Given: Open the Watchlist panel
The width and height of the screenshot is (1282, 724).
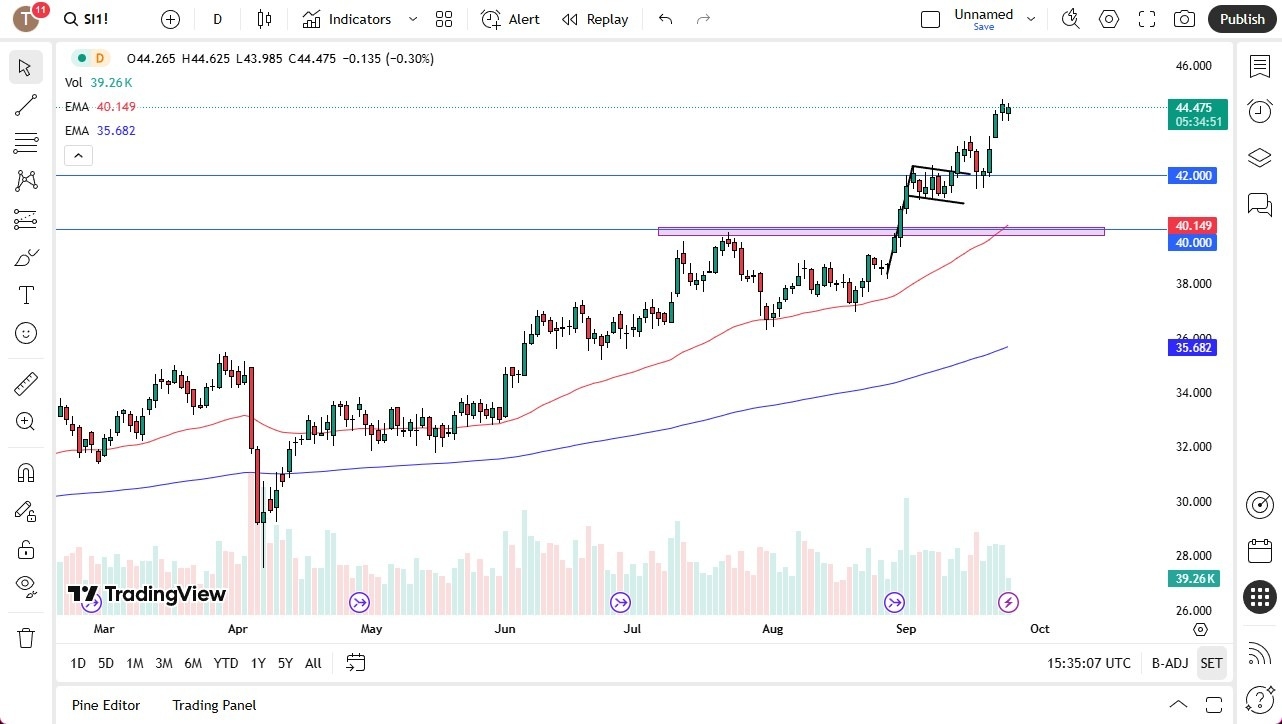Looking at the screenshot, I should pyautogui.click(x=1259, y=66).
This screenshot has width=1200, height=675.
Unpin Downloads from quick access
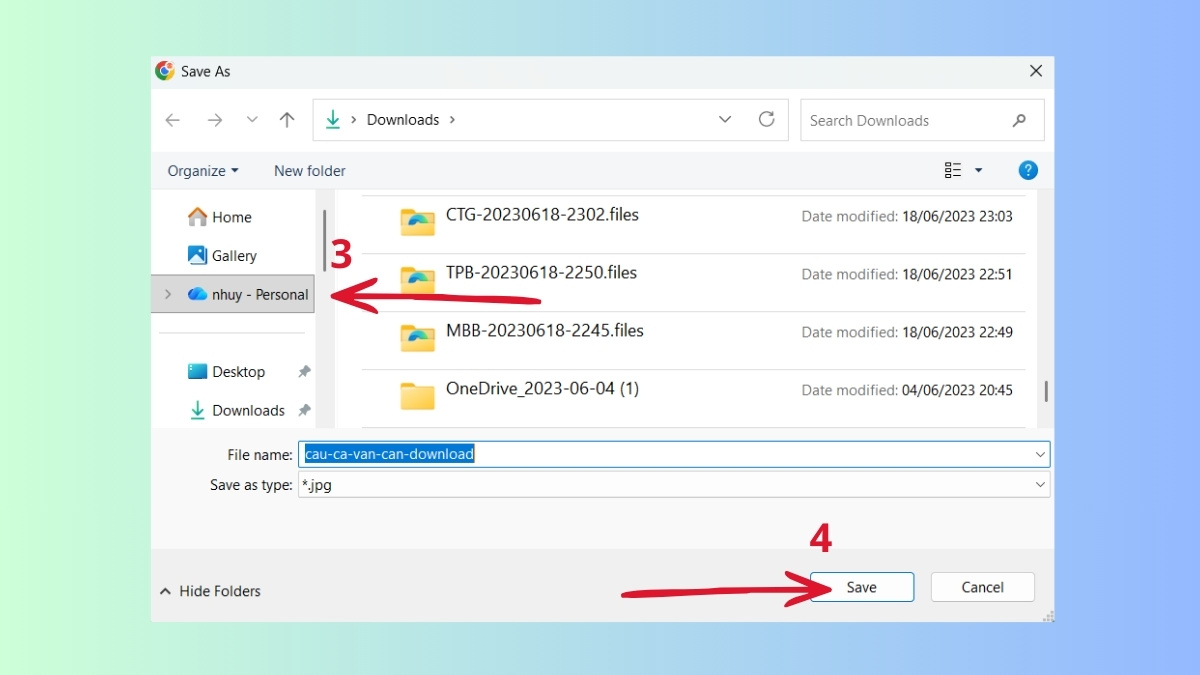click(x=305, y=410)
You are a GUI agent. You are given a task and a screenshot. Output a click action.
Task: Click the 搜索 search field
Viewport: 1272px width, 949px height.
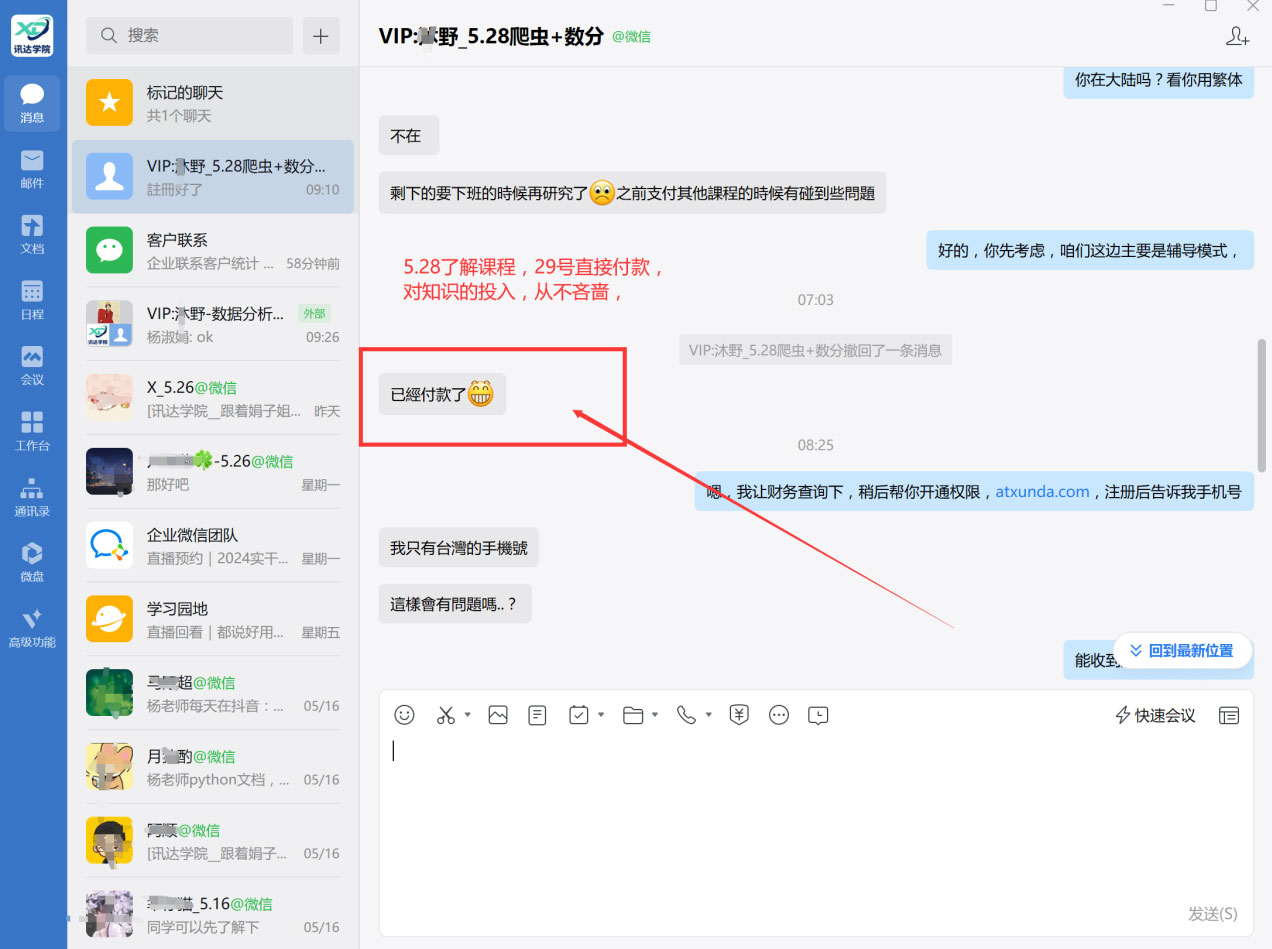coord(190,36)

---

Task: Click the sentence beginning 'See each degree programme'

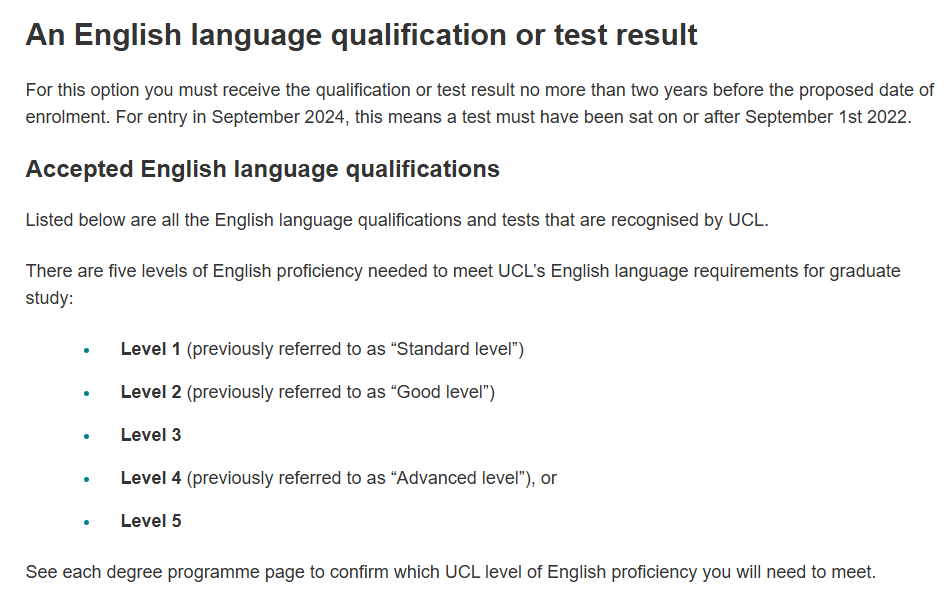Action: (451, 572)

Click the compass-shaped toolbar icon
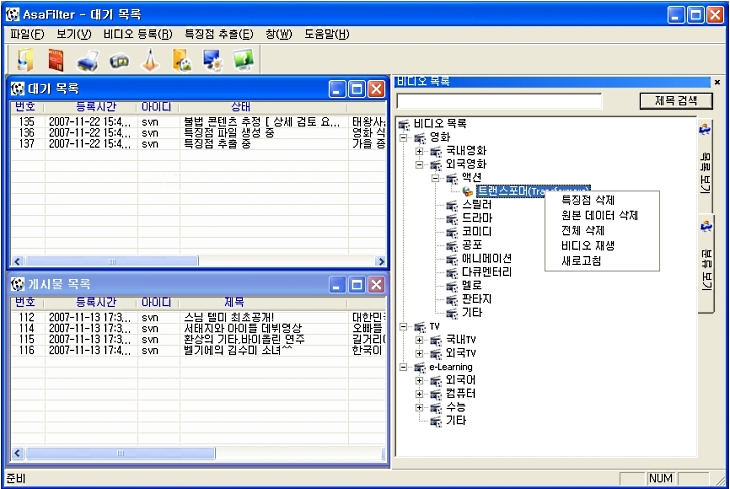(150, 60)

▶ [Exercise] Both the line containing "Given: Open the Watchlist panel" and the line containing "Task: Click the 搜索 search field" above belong in the output, as do the lines between them. Print them exactly, without pictures.

▶ [Answer]
Given: Open the Watchlist panel
The width and height of the screenshot is (1282, 724).
Looking at the screenshot, I should pyautogui.click(x=1259, y=66).
This screenshot has width=1200, height=675.
Unpin Downloads from quick access
click(x=305, y=410)
You are a GUI agent. You are given a task and a screenshot. Output a click action.
Task: Click the 搜索 search field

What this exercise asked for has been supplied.